看到有些血腥地方的時候,她還會面露不忍地說上幾句“它們怎么能這樣呢”“真是太可惡了”“為什么要這樣對他們”。
趴在井邊的白衣女鬼,抬起她泡得浮腫發白,仿佛要從眼眶里爆出來的兩顆青色眼珠子看了唐今一眼,良久,又默默低下了頭。
日志播放結束,唐今也給女鬼梳好了辮子。
編的正是跟她同款的單側大麻花辮。
女鬼抬起一張腫脹僵硬,還黏著條條曲曲像是蚯蚓一樣的濕發的臉,用嘶啞詭異的嗓音問她:“好……看……嗎……?”
唐今微微彎唇,“嗯,好看。”
女鬼擦了擦從自己眼眶中流出的黃綠膿液,抓著自己的大辮子又安安靜靜地回了井底。
……
駱弋跟黃毛到達約定好碰面的地方的時候,其他人都已經到了。
為首的董蘭見他們來了,臉上的表情稍微松了松,“全員到齊,恭喜,我們都成功活過了第一晚。行了,不多廢話,各自說一下找到的線索吧。”
說著,董蘭便帶頭說起了她這一組昨天晚上找到的線索。
“雖然我也很想說點什么線索出來,但很可惜的是,我們住的那棟房子里,幾乎什么線索都沒有——”
“如果有不信的,待會可以自己去我們那棟屋子里搜。”
“而且……”
董蘭示意眾人看向她旁邊那兩個面白如紙的新人,“昨天晚上我們遇到了襲擊,光顧著對付那群鬼東西去了,壓根沒時間找線索。”
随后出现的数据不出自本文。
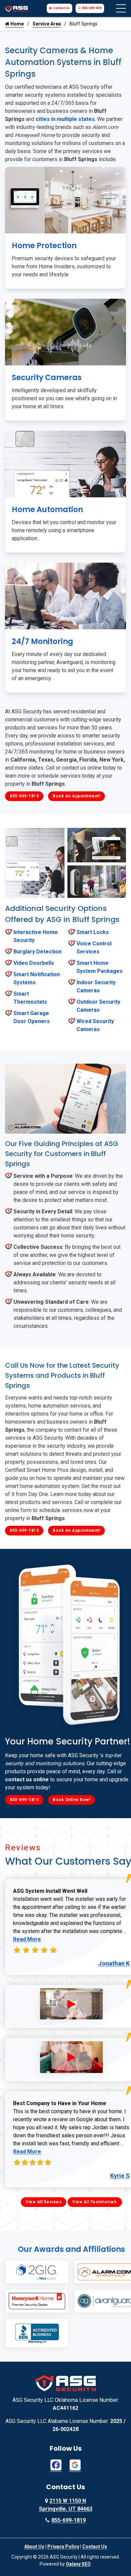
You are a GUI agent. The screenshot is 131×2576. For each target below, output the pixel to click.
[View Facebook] (55, 2464)
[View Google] (75, 2464)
跟董蘭一組的胖子苦哈哈地補充:“非要說點什么發現的話,昨天晚上跟我們糾纏的那群鬼東西,好像都是……幾歲大的小孩子。”
同組的另外兩個新人顯然還沒有從昨天晚上的驚嚇中緩過神來,對于董蘭和胖子的話這會也還是一副魂不守舍又緊張兮兮的樣子。
聽完董蘭這一組給出的線索,其他人面面相覷了一會,倒也沒有質疑。
董蘭于是轉頭看向了住進村長家的那一組人:“你們呢?”
住進村長家的,是那個和董蘭一樣通關過三個副本的寸頭男,以及一個矮個女生。
寸頭男跟矮個女生對視了一眼,最終矮個女生開了口:
“昨天晚上我們跟著那個村長去了他家,他把我們帶到了他家后院的一間屋子里就直接從外面把門給鎖起來了。”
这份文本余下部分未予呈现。